» **What to work on**: Examine the data below and state how many lines contain "computer", offering no other words.

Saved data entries
^^^^^^^^
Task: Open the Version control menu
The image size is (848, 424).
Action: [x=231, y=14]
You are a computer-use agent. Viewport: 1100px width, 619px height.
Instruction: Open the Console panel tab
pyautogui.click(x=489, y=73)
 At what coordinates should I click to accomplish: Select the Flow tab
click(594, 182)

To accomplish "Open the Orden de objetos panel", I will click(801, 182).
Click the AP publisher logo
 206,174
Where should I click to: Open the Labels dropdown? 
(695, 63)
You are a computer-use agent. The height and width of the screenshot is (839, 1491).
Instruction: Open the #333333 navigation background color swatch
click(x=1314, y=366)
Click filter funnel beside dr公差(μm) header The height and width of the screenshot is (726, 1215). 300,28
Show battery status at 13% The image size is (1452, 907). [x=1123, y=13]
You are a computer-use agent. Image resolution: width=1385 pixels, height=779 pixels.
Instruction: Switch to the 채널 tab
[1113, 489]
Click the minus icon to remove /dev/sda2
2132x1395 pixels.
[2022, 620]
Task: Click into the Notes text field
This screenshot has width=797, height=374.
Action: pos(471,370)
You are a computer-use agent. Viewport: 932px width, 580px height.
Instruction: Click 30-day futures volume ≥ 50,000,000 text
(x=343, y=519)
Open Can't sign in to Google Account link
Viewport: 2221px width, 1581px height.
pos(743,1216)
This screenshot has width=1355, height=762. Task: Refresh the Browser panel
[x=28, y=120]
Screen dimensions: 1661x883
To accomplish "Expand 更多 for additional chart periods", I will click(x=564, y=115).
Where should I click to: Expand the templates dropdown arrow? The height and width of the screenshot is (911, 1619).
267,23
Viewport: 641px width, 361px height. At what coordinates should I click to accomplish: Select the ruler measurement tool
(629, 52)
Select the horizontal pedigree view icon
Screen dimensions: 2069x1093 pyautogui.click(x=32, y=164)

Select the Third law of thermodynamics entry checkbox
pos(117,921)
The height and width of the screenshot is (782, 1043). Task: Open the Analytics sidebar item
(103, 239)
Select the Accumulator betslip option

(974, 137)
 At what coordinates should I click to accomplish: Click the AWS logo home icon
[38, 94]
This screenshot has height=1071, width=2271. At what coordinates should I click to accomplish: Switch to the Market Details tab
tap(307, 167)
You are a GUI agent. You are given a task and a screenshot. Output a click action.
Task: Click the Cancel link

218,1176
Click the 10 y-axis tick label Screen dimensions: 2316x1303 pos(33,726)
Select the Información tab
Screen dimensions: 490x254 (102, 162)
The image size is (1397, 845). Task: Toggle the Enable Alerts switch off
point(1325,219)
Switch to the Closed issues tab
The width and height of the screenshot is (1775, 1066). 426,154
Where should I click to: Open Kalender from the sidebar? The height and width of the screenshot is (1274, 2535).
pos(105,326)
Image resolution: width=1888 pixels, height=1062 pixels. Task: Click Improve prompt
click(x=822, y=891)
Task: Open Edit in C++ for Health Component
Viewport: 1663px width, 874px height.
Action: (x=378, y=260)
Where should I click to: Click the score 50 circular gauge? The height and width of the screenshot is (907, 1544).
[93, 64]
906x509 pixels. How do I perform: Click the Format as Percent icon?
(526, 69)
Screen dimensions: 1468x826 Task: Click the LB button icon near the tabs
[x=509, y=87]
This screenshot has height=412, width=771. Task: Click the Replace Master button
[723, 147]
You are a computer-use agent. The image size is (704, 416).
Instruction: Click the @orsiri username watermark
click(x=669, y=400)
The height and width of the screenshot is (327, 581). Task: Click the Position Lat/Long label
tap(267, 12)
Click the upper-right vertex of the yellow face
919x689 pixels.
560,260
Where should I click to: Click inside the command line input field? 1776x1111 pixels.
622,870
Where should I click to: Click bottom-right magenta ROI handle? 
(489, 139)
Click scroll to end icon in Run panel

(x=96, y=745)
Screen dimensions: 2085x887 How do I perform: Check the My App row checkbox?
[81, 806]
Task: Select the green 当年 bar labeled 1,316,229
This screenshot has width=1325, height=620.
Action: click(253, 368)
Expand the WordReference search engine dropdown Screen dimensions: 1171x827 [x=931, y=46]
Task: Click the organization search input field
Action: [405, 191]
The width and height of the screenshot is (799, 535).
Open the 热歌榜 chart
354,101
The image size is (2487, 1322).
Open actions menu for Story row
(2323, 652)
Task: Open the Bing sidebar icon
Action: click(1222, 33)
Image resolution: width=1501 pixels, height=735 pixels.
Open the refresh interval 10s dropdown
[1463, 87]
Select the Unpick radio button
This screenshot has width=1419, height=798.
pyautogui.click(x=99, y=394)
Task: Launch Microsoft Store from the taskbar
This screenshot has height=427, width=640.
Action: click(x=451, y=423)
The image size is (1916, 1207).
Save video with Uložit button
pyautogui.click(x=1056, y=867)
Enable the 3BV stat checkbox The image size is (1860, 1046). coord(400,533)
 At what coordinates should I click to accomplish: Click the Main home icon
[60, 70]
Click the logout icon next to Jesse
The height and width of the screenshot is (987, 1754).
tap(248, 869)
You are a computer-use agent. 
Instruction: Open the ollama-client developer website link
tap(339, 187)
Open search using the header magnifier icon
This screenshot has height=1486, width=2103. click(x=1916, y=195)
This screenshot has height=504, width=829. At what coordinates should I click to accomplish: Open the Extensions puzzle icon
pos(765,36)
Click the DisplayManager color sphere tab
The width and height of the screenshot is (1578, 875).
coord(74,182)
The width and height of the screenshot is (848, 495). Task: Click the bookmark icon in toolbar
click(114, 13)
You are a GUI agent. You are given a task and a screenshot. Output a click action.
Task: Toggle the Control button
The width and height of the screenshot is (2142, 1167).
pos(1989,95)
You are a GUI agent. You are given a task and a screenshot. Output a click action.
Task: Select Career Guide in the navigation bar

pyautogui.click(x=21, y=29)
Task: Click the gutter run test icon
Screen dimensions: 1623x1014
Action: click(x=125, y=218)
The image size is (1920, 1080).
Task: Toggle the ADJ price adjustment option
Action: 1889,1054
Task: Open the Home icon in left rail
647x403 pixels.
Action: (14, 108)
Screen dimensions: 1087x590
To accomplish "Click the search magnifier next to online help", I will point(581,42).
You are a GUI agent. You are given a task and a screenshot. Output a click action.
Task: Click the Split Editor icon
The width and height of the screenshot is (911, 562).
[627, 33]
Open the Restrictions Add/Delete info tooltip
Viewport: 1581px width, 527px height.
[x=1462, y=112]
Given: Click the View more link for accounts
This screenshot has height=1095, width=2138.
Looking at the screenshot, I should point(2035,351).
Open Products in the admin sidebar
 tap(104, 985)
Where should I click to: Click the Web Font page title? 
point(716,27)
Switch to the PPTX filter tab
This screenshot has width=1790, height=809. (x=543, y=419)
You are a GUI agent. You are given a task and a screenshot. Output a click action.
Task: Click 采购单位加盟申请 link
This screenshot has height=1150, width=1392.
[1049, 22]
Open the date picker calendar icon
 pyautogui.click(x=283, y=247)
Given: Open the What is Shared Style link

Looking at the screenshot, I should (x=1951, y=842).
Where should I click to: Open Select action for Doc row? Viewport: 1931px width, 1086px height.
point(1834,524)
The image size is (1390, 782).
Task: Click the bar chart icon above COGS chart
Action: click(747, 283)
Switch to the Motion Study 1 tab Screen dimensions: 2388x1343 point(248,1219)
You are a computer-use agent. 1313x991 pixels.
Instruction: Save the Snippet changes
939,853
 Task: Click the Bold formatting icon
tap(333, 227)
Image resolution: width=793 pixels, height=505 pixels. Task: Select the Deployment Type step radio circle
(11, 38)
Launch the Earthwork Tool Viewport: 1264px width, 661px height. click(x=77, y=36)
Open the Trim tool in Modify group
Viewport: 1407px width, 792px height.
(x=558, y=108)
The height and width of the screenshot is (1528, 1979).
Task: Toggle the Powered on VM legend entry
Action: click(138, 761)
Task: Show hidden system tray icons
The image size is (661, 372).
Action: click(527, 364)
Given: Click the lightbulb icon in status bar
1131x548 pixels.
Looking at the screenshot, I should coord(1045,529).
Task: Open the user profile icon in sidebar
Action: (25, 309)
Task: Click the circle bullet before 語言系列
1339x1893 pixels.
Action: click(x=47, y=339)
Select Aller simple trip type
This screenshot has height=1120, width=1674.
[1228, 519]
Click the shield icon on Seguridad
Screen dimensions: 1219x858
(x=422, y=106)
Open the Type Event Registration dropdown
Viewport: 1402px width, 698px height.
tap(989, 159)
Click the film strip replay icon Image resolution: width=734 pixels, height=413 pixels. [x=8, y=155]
^^^^^^^^
» **Task result**: 7